Arbitration clauses are in standard American Institute of Architects (AIA) contracts, which are widely used on construction projects. Arbitration is generally regarded as being a much faster and more cost-effective way to resolve a dispute than going to court—so much so that some insurance carriers even reduce premiums for policyholders who routinely have arbitration clauses in their contracts.
In addition, panels of arbitrators have always been comprised of people who know the industry, so the terminology is familiar to them. Design professionals can comfortably use industry terms and know that the person hearing the case understands the language. However, a recent case in the State of New York has changed things dramatically for design professionals working on residential projects.
In a recent case, homeowners hired an architect and a contractor to design and build, respectively, a custom home that would accommodate their daughter’s severe disabilities. The architect was also supposed to supervise the contractor’s work. The contract between the homeowners and the architect contained a mandatory arbitration provision in the event of a dispute. The homeowners were dissatisfied with the contractor’s work and sued the architect in court for breach of his duty to supervise the contractor. The architect sought to invoke the arbitration clause and have the dispute arbitrated instead of litigated in court.

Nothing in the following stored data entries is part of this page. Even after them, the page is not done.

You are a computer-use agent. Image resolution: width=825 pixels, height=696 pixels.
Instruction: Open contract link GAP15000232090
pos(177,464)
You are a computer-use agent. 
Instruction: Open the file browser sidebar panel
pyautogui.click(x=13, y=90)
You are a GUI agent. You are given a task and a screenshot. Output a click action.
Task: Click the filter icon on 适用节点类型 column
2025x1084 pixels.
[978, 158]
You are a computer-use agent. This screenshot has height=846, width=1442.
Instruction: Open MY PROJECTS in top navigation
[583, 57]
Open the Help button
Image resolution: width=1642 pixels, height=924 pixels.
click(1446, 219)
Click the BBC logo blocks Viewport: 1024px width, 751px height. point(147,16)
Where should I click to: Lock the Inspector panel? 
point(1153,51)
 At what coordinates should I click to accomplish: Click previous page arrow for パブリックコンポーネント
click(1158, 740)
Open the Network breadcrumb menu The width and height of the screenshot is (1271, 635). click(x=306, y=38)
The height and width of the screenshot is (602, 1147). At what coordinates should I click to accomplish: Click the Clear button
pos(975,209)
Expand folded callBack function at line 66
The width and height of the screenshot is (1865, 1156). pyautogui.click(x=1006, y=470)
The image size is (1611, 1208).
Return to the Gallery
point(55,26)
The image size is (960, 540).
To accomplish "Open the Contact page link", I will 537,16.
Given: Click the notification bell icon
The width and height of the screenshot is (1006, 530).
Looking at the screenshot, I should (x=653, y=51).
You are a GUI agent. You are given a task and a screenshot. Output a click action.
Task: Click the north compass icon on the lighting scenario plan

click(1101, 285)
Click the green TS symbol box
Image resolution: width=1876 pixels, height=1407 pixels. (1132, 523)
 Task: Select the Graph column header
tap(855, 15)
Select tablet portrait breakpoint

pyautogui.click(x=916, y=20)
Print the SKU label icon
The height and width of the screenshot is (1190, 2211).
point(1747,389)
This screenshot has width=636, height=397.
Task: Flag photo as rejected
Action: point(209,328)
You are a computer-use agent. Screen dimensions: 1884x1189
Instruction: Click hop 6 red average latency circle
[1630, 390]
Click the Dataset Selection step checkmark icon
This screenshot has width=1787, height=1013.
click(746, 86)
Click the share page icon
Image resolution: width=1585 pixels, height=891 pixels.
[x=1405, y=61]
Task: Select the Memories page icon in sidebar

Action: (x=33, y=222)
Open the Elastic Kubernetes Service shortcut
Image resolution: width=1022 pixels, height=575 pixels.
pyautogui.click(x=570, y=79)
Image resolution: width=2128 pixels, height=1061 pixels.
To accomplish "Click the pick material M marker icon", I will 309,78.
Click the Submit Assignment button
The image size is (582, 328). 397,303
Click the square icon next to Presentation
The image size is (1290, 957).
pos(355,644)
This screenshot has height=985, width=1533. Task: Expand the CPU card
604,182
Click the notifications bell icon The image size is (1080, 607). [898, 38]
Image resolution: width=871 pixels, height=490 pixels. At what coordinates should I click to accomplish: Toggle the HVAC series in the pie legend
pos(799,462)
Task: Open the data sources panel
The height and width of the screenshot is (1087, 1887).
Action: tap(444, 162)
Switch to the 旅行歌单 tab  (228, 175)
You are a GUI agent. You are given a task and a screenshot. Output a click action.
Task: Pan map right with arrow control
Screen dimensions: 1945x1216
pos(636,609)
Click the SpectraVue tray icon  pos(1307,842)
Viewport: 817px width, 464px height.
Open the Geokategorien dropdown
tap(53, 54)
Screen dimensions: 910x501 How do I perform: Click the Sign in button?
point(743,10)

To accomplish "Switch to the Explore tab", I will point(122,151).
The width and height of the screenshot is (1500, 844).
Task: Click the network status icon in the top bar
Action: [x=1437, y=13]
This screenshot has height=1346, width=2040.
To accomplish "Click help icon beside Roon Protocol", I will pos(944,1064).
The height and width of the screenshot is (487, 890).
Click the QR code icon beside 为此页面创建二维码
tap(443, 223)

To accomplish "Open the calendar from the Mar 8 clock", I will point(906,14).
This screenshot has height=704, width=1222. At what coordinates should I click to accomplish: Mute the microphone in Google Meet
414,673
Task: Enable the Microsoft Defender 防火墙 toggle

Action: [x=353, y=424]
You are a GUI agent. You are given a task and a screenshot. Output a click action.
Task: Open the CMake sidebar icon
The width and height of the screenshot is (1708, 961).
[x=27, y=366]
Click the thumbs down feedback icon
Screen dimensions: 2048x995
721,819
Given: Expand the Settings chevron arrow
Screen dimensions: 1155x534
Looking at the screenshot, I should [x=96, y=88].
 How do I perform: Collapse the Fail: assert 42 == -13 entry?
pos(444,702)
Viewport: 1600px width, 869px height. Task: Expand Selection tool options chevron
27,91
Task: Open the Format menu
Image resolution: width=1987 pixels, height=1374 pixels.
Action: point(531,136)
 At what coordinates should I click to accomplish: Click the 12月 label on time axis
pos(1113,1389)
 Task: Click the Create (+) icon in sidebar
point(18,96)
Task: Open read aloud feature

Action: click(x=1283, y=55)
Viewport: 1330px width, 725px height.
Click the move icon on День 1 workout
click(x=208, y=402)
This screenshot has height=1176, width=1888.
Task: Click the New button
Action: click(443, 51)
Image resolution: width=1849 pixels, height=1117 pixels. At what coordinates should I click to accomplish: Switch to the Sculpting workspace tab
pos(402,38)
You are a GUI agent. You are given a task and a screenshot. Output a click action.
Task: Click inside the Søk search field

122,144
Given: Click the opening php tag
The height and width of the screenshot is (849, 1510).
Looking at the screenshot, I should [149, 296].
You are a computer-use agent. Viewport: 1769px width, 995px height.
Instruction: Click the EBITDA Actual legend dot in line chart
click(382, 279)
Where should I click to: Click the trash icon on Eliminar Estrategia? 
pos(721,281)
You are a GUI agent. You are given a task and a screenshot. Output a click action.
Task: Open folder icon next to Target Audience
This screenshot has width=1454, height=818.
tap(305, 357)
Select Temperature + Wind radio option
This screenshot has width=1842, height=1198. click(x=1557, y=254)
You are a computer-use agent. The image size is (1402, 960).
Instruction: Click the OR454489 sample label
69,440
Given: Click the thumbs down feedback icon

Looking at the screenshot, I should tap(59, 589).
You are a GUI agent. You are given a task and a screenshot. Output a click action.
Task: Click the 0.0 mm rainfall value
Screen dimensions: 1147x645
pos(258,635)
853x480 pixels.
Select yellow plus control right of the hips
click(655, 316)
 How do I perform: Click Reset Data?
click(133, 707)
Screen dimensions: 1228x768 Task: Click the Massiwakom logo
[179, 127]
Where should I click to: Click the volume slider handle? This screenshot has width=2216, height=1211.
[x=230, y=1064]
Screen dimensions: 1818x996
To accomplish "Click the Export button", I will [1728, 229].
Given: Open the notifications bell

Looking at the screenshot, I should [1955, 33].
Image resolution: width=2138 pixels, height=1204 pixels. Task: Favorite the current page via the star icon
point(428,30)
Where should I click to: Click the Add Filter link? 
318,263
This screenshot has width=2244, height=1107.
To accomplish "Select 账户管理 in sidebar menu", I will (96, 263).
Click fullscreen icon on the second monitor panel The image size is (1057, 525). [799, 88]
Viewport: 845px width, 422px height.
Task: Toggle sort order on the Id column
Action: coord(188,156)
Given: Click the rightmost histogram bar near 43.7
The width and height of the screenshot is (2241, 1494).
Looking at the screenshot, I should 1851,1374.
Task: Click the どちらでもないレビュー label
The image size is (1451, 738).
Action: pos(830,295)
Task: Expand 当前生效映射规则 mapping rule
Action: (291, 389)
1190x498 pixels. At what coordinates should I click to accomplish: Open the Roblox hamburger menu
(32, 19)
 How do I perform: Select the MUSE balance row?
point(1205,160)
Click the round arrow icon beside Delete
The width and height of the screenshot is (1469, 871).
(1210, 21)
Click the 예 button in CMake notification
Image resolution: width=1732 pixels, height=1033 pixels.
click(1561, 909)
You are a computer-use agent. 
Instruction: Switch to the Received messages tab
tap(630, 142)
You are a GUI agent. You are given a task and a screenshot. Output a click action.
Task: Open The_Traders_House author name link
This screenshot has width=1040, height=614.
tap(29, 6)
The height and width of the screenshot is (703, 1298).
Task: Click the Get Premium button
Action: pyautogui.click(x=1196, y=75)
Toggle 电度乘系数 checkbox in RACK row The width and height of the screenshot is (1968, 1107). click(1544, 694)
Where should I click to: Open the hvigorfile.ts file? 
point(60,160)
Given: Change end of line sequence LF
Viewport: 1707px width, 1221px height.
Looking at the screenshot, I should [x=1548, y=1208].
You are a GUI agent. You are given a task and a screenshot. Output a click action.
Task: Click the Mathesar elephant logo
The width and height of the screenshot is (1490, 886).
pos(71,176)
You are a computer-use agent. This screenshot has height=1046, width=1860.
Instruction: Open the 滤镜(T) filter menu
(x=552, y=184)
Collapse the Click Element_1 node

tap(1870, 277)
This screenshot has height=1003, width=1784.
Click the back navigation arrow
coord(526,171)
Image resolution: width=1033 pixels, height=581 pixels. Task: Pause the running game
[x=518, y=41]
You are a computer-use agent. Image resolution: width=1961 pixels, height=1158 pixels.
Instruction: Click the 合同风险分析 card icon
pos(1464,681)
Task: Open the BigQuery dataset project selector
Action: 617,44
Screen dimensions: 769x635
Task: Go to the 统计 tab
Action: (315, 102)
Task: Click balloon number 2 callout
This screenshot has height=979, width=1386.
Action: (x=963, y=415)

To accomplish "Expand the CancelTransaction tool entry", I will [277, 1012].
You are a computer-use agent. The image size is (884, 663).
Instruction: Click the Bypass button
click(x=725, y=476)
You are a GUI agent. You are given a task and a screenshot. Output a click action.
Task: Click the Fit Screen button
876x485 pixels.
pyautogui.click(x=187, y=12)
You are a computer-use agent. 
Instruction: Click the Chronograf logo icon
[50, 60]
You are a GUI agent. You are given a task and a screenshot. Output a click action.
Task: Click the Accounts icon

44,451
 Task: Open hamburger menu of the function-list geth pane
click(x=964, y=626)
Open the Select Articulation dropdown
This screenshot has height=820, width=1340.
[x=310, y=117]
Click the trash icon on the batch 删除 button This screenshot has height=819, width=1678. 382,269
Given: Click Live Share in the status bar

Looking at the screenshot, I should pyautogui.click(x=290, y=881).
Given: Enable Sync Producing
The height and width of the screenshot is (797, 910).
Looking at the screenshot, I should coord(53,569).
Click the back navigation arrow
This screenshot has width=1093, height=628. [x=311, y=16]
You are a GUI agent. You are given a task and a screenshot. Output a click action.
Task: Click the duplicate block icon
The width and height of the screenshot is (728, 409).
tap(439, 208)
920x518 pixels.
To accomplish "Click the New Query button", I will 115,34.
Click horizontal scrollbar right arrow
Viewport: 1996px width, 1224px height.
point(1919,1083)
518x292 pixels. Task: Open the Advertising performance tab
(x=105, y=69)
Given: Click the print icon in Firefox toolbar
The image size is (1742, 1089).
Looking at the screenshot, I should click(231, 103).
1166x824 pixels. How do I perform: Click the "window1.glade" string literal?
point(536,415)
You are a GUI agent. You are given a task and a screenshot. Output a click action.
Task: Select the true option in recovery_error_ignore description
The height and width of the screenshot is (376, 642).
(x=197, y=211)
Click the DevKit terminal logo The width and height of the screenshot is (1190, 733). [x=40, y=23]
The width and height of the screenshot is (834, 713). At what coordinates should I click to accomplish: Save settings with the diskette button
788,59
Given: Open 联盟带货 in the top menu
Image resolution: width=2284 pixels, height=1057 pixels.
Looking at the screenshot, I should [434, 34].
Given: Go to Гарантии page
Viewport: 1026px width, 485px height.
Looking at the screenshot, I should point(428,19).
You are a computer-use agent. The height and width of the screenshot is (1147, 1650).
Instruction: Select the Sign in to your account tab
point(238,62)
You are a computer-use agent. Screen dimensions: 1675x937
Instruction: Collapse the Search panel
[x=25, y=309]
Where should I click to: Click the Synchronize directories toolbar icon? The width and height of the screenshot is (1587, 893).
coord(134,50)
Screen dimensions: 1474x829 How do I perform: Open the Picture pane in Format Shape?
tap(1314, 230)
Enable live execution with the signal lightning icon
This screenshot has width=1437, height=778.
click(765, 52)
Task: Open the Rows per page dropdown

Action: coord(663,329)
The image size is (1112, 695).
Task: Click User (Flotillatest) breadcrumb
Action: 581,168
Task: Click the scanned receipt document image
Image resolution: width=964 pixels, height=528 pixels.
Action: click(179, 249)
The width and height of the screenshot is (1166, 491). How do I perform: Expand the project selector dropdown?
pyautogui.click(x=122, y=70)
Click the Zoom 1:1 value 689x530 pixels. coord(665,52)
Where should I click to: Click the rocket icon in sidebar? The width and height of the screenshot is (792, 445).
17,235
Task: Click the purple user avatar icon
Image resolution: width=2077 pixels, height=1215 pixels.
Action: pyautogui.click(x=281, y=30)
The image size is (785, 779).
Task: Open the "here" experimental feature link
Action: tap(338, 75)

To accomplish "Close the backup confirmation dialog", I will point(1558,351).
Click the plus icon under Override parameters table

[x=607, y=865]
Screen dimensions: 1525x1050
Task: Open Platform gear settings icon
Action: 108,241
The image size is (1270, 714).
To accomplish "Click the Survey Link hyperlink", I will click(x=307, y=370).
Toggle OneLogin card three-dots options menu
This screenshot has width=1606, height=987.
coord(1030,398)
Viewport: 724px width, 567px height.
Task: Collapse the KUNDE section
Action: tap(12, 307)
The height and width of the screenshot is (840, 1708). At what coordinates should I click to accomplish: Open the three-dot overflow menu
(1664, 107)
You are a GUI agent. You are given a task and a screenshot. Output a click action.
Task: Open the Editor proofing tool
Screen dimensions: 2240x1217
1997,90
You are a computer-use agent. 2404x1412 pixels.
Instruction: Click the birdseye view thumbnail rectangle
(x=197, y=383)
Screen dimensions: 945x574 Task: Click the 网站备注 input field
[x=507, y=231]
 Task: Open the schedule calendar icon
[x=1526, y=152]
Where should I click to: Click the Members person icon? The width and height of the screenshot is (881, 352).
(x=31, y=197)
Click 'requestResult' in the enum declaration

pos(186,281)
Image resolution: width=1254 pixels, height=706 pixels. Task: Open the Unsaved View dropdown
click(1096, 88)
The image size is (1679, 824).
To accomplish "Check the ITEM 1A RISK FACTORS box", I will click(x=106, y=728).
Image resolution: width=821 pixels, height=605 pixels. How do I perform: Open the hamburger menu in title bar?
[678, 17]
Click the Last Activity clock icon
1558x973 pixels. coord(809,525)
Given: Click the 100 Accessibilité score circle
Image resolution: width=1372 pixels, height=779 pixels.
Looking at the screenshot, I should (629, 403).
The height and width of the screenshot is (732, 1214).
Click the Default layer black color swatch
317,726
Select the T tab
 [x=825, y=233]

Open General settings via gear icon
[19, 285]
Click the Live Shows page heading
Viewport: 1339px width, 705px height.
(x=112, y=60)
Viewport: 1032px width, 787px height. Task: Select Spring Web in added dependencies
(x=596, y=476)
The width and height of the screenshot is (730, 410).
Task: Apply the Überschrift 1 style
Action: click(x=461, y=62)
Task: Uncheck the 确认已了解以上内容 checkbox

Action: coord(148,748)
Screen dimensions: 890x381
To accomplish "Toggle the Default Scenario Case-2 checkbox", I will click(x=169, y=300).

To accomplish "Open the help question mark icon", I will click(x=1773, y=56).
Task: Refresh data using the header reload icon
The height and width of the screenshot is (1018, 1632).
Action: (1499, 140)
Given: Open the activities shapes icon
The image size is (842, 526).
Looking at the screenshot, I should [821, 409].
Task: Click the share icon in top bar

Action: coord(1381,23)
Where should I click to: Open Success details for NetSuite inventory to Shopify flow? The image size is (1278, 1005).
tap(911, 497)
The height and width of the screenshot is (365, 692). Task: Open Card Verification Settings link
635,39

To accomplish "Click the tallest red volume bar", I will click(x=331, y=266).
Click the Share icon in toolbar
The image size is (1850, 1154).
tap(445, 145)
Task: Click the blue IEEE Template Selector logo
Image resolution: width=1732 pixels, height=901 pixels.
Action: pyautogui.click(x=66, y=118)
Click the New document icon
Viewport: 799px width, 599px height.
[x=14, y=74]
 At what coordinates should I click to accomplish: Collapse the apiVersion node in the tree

The court found that a section of the General Business Law prohibiting mandatory arbitration clauses in contracts for sale of consumer goods actually applied to this case—precluding the architect from requiring arbitration in the dispute with his former clients. The court found that the definition of “consumer goods” in the statute was far broader than most definitions of that term. The definition of “consumer goods” included “services purchased or paid for by a consumer, the intended use or benefit of which is intended for the personal, family or household purposes of such consumer.” The Court also found that there was no distinction between professional and non-professional services.